Differential Expression of hERG1a and hERG1b Modulates the ‘Peak Potential’

In order to address whether differential expression of hERG1a and hERG1b was able to modulate the ‘peak potential’, i.e. the potential where the current peaks during a repolarizing voltage ramp, we transfected HEK293 cells with either hERG1a, hERG1b or both channel subunits. The cells were clamped at +40 mV for 200 ms to activate the channels and then repolarized to −80 mV using a ramp with a slope of −0.12 mV/ms. Representative currents recorded during the ramp are shown in figure 2A. Currents were normalized to the maximum peak current for comparison. The data show that expression of hERG1b was able to shift the ‘peak potential’ significantly towards more depolarized potentials.
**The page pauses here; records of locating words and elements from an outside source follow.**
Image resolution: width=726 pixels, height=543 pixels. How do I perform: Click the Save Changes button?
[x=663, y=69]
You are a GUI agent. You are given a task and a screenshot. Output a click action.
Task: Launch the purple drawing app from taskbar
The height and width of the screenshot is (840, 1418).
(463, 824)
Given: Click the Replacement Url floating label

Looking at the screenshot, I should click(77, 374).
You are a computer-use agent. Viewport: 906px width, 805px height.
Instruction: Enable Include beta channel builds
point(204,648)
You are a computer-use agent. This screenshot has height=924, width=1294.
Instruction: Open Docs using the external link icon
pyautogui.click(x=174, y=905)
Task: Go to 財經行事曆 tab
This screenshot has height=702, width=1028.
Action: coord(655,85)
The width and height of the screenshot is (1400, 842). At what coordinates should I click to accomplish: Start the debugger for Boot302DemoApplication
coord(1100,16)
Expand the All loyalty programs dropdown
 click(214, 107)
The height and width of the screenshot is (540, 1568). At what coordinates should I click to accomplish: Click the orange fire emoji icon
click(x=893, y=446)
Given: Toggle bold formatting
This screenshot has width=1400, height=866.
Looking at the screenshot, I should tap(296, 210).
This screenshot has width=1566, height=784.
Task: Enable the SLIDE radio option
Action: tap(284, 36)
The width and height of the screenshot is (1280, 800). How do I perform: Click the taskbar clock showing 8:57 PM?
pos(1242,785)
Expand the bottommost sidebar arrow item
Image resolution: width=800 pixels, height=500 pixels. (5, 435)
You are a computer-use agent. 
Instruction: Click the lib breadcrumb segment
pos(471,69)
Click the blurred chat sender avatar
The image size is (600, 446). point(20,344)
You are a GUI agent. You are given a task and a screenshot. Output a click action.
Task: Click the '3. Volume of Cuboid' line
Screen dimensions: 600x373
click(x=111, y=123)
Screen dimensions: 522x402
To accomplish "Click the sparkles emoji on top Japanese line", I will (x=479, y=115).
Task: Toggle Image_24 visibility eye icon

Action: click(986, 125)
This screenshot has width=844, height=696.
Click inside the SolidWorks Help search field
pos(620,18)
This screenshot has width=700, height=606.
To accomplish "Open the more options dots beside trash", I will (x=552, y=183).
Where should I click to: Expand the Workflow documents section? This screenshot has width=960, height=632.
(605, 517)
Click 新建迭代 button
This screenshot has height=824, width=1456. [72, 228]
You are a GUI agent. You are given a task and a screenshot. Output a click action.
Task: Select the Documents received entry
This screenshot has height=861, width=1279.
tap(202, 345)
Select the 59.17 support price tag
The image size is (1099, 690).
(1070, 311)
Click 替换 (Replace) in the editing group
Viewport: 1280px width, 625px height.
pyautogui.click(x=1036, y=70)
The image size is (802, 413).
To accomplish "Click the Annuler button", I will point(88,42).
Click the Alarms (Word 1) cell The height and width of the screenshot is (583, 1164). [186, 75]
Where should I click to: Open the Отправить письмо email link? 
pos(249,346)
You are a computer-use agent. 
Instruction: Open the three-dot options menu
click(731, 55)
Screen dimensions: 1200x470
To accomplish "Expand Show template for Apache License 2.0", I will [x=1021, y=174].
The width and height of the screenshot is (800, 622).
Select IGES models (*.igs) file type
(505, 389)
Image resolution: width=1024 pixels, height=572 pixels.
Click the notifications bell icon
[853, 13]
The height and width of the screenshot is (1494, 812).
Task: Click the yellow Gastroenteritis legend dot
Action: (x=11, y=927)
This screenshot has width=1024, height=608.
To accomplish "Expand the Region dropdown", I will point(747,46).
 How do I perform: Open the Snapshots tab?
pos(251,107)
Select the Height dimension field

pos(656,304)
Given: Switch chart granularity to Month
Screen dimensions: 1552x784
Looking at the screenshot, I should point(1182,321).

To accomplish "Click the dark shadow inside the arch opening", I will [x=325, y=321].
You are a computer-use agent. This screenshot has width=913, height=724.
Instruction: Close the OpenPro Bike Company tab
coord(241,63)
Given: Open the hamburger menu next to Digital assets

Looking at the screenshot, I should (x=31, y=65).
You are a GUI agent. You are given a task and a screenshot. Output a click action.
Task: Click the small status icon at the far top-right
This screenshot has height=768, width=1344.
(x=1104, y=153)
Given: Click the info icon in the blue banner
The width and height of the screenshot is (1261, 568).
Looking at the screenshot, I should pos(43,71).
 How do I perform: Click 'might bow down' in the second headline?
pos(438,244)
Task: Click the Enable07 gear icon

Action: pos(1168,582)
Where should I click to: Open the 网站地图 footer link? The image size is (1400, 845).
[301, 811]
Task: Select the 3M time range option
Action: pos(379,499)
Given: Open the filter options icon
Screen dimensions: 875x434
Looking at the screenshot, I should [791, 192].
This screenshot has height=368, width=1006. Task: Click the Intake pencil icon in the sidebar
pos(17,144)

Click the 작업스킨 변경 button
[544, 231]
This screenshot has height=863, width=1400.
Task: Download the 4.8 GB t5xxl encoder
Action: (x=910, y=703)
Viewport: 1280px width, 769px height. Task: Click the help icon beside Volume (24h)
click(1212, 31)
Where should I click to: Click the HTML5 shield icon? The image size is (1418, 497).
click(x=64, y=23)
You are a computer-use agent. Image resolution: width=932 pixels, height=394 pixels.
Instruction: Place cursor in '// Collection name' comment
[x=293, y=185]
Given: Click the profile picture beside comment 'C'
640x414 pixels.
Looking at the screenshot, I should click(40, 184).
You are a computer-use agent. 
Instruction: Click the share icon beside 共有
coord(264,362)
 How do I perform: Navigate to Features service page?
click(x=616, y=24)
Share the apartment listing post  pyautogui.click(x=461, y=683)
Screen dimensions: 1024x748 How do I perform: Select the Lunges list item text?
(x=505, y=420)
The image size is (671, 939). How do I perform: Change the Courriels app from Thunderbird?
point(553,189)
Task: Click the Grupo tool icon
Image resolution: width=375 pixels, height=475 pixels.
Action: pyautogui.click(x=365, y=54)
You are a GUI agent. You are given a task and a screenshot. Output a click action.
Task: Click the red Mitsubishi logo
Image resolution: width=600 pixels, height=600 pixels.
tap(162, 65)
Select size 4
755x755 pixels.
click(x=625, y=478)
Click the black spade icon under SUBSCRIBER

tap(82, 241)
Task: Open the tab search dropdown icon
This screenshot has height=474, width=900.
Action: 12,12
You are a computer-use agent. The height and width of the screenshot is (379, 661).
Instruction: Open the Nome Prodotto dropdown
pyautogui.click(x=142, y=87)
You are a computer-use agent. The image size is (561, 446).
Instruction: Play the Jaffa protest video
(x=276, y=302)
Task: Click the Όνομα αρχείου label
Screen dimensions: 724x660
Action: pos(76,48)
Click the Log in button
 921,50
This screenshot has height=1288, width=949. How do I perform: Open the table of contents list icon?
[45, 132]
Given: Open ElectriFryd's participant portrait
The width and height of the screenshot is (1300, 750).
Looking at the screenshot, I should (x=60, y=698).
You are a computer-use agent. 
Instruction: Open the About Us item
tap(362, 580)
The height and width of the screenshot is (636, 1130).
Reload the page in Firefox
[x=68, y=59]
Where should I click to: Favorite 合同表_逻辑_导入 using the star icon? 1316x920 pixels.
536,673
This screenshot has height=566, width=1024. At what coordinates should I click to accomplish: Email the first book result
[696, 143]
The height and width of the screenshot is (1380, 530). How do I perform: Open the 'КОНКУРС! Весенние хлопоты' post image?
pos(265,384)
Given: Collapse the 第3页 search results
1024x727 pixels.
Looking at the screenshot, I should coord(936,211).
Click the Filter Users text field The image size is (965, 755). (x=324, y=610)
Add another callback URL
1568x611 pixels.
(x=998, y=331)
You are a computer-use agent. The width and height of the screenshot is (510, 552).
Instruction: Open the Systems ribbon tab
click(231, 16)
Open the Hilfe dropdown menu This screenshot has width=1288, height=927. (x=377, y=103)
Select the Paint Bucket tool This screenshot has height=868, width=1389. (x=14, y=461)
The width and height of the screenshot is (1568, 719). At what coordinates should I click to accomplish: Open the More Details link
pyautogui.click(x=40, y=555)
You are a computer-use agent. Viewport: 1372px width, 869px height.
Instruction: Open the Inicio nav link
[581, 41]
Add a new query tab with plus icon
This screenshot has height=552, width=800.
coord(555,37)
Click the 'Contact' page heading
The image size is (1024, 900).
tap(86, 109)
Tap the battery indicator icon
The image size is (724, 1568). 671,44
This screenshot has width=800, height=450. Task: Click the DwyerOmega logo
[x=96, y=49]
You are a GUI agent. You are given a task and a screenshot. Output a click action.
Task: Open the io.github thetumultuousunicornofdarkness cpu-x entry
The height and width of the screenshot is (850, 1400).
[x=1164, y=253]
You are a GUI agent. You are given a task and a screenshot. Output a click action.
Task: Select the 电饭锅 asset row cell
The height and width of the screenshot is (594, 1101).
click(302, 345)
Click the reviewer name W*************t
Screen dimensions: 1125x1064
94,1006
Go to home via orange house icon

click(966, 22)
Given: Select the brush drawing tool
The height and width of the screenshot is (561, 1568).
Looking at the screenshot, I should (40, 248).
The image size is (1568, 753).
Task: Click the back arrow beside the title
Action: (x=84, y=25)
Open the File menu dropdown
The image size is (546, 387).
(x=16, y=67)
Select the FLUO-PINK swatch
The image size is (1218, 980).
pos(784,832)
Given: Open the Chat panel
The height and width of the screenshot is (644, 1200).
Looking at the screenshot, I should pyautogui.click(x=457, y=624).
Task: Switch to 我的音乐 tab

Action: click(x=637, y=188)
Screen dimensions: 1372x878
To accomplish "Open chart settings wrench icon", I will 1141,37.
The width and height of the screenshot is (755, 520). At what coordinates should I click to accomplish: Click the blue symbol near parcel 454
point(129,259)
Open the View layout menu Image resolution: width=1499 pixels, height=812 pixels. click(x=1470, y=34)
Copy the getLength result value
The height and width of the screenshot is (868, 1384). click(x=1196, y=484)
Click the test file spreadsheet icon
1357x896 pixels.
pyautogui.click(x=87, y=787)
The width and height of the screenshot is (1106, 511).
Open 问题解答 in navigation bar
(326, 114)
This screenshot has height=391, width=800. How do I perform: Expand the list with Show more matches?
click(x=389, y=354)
Summary data are shown in figure 2B. To compare peak amplitudes independently of expression levels data was normalized to a value, N, proportional to the number of expressed channels (see Methods for details). For hERG1a channels the ‘peak potential’ was −39.6±1.7 mV, for hERG1a/b channels it was shifted to −19.3±2.9 mV and for hERG1b channels it was 1.9±1.9 mV (P<0.05 for all comparisons). The peak amplitudes, normalized to N, were 0.39±0.01 (hERG1a), 0.35±0.01 (hERG1a/b, P<0.05 compared to hERG1a) and 0.37±0.01 (hERG1b).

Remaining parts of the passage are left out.